### WORK TO COMPLETE
Pick up the blog post on President Obama and the QWERTY keyboard where it stops, and continue writing it.

Sunday, October 3, 2010

President Obama vs. QWERTY keyboard

Look at your keyboard and you'll know why President Obama has failed.
Your keyboard is the QWERTY keyboard, a legacy of the early typewriter, designed in the 1870s. We don't have typebars inside our computers to produce letters, but the QWERTY keyboard lives on.
Your grandmother or great-grandmother might not know how to operate a computer, but they would know how to type on one. The keyboard has basically been the same for 125 years.
President Obama rode high in 2008, promising "Hope and Change". Change ran into legacy systems. And legacy systems are winning.
How does QWERTY survive? Everyone who types knows it. They learned it when they were young. Once you've learned it, you barely have to think of it. It's natural.
Another keyboard system would bring tons of errors. The fastest typists would take lots longer to type until they learned it. And would be extremely unhappy at whoever forced them to change from what they learned and knew so well.
In his campaign, President Obama's rhetoric focused on the imagined "nefarious cabal" who led the country into the ditch. Change the leadership - to him - and the country would change.
He forgot the legacy systems. They stay not because of the decisions of a "nefarious cabal," but because they've worked for years. The newer alternatives can't overcome their problems. Instead, President Obama leads the "nefarious cabal" trying to disrupt everyone's life.
Think of all the things you remember from your childhood. Even if you're in your 70s, you remember plenty of what you learned in those early days.
You're comfortable with them. Even if you're a hunt-and-peck typist, you have a certain level of comfort with the QWERTY keyboard. Something new would disrupt you.

### ENTRIES SHOWN

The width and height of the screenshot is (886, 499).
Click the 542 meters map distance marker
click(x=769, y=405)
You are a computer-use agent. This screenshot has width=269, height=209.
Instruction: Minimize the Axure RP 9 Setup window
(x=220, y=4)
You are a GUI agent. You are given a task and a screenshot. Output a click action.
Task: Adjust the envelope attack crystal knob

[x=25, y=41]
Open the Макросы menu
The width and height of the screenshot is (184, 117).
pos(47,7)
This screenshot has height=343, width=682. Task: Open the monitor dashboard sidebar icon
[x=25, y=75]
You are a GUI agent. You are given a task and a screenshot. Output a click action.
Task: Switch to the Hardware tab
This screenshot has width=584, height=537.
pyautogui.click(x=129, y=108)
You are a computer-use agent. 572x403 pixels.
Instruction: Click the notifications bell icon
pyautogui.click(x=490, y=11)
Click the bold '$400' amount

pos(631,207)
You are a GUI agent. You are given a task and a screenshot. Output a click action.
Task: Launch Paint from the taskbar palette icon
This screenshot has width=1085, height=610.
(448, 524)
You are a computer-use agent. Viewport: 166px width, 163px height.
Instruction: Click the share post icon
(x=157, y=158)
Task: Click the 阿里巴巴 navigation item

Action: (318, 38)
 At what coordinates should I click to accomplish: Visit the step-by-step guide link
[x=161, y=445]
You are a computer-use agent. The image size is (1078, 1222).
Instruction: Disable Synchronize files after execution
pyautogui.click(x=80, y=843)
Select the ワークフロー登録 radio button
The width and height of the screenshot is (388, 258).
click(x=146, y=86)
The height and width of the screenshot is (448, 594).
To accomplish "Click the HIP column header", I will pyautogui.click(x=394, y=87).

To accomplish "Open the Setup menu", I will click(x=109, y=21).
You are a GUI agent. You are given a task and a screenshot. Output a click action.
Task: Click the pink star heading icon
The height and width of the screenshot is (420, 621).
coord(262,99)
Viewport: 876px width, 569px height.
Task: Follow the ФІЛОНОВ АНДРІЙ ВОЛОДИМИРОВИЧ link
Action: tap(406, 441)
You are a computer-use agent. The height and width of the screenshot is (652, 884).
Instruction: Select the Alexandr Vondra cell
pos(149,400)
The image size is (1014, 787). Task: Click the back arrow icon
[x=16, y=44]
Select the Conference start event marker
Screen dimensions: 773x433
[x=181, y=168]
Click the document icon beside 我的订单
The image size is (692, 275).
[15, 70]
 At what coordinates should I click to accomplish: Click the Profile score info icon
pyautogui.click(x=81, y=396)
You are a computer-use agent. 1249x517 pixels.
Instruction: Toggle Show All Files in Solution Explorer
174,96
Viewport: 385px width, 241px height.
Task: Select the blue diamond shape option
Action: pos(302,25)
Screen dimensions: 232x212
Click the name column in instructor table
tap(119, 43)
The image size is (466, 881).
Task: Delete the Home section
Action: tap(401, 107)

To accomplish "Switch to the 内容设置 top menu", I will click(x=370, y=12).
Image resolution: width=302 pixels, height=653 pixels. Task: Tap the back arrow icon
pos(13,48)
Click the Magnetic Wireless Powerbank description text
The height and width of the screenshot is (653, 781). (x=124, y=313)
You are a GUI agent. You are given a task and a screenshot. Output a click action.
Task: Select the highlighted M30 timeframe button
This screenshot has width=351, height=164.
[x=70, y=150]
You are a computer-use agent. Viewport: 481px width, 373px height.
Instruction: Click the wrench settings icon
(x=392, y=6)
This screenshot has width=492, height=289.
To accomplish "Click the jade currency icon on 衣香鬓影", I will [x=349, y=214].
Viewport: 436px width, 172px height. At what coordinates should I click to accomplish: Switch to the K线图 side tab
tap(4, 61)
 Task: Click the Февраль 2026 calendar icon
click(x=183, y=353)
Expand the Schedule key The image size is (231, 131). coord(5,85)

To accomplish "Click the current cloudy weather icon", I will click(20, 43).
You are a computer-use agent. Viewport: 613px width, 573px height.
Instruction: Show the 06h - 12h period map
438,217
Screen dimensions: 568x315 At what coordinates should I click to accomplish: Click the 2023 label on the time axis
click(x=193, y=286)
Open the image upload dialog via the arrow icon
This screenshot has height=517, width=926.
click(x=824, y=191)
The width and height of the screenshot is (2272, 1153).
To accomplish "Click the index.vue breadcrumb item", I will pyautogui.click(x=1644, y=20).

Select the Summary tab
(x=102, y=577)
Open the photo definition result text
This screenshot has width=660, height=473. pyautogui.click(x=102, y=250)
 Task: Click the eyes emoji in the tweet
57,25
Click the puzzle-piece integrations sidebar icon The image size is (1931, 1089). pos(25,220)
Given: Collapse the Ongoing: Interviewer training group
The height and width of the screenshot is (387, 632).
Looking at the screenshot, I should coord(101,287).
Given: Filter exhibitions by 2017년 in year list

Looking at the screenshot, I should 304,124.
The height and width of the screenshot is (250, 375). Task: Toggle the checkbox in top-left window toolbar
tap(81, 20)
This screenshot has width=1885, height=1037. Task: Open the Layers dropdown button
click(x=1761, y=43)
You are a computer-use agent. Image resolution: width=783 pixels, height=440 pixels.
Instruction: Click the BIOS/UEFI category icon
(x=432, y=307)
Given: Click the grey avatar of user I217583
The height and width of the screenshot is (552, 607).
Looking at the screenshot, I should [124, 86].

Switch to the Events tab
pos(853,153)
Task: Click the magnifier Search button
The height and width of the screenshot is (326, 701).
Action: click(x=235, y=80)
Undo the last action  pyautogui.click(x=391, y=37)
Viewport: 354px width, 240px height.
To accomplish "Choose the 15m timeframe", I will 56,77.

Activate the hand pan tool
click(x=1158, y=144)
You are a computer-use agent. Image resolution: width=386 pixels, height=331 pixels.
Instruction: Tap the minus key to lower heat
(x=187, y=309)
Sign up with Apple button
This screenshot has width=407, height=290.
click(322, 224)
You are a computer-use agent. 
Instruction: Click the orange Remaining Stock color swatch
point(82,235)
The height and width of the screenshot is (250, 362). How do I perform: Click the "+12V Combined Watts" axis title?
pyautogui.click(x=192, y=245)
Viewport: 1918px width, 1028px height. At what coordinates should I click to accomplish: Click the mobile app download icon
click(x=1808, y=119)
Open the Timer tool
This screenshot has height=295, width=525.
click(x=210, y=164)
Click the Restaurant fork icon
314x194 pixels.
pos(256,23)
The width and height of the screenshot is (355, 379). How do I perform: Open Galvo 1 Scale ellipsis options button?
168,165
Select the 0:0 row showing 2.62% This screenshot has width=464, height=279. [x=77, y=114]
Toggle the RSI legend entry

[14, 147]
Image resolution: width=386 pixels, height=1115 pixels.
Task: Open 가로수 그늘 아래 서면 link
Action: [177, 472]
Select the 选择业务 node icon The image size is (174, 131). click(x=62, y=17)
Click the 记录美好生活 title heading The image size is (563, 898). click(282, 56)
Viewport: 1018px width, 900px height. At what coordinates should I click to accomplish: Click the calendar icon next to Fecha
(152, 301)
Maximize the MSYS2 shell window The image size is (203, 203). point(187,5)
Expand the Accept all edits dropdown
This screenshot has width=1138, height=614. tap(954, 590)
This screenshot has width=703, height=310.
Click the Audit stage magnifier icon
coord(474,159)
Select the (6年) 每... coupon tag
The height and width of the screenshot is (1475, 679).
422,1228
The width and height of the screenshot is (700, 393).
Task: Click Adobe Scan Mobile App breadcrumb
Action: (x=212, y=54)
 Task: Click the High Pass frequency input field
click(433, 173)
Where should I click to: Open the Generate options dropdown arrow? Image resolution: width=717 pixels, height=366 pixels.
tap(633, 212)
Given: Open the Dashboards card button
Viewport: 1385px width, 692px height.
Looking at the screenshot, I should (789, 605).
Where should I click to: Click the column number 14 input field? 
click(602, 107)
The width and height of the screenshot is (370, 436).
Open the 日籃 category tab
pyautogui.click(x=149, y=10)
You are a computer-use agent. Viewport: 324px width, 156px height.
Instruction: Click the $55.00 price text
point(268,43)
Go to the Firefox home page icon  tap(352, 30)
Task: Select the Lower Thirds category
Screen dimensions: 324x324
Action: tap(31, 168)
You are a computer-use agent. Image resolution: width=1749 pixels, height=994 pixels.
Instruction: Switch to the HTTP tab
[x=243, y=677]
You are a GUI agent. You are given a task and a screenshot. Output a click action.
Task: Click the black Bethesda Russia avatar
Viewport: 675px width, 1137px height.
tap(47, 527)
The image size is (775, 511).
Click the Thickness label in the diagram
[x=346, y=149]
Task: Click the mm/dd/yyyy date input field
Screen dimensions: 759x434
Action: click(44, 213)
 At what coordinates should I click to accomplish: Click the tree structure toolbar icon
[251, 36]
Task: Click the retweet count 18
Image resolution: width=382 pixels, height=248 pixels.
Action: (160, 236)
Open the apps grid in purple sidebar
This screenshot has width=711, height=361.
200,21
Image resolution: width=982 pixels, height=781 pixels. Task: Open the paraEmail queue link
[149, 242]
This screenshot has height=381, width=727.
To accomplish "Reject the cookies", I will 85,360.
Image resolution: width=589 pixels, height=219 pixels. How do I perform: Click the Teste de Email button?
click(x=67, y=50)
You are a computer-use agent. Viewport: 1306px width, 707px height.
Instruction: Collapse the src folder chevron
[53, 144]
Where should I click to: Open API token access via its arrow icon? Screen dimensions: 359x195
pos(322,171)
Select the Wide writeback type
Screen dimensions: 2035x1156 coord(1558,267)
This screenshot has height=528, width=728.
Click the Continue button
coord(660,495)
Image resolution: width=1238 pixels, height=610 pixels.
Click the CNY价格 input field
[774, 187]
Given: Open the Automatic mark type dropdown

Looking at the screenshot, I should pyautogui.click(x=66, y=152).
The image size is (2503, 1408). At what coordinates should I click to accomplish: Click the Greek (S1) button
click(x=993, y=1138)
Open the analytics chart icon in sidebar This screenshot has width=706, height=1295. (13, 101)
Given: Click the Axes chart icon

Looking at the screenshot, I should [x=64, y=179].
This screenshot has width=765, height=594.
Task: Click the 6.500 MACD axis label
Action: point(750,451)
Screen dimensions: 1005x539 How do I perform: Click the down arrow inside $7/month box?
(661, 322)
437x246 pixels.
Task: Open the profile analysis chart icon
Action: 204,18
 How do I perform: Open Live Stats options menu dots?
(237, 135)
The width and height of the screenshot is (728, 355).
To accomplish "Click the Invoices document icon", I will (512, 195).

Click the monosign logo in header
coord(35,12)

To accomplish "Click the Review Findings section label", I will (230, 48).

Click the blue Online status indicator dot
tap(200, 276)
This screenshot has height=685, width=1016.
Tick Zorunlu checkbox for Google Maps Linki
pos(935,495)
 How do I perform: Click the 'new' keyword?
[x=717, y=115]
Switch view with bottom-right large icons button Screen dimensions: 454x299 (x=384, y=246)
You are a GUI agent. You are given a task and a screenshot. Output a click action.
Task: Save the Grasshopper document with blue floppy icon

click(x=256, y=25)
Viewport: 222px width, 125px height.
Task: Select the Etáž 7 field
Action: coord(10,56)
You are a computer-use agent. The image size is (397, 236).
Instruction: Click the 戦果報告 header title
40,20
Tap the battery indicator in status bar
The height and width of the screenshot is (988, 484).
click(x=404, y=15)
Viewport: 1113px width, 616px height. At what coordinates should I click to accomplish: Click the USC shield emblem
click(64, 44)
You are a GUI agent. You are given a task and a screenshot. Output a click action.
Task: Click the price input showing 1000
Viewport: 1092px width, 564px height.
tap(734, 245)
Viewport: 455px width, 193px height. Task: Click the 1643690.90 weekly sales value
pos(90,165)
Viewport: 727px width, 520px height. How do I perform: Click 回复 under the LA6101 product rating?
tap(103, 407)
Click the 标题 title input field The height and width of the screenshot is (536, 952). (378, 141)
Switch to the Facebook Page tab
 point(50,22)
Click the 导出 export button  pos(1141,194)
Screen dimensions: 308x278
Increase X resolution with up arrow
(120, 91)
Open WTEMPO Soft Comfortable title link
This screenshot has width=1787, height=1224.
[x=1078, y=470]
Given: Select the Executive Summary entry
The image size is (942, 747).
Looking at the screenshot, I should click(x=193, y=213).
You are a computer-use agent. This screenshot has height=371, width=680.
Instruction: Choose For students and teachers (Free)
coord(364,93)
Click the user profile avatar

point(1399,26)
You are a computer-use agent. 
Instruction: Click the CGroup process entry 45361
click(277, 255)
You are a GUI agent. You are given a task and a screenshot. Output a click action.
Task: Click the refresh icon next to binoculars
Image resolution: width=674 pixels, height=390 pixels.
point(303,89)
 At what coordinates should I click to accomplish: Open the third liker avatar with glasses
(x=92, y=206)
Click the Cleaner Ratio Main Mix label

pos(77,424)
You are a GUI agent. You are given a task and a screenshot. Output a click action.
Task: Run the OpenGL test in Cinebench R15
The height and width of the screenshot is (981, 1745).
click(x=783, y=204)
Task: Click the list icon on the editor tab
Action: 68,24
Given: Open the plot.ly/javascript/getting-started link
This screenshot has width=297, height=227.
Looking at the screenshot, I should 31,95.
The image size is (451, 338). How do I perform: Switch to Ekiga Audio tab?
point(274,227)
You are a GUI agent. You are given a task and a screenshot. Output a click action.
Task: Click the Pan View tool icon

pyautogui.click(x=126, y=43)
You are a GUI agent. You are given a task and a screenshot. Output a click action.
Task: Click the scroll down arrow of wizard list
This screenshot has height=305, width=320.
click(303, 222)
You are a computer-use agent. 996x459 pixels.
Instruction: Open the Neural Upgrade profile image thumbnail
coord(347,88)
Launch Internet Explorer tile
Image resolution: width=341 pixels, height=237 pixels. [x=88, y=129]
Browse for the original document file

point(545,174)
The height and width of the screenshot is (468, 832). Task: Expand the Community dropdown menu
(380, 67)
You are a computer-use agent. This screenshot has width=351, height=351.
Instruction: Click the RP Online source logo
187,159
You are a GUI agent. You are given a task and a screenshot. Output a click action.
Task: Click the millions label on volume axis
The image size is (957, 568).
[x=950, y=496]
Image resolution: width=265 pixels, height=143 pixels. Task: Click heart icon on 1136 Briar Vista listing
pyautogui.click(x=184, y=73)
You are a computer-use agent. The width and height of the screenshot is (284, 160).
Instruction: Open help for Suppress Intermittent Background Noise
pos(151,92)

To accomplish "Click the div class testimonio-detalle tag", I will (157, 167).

### RESPONSE TO THE TASK
In the Oval Office, President Obama must use a QWERTY keyboard. He should look at it sometime.
Every day, thousands of journalists sit at their keyboards and write about politics. The reason for the Democrats' failures is right under their fingers.
UPDATE: Welcome, Instapundit readers and commenters.
UPDATE2: Ed Driscoll links.

9 comments:

happy tic said...

I understand what you're getting at, but the metaphor isn't as strong as it could be. In fact, the Dvorak layout is growing in popularity, and only takes a few weeks to learn. Benefits of switiching include much faster typing and lower rates of repetitive stress injury. Give it a shot!

And about Obama, I agree wholeheartedly!

happy tic said...

I understand what you're getting at, but the metaphor isn't as strong as it could be. In fact, the Dvorak layout is growing in popularity, and only takes a few weeks to learn. Benefits of switiching include much faster typing and lower rates of repetitive stress injury. Give it a shot!

And about Obama, I agree wholeheartedly!

Anonymous said...

Any comment by me might be considered to be biased.

==Etaoin Sherdlu

Anonymous said...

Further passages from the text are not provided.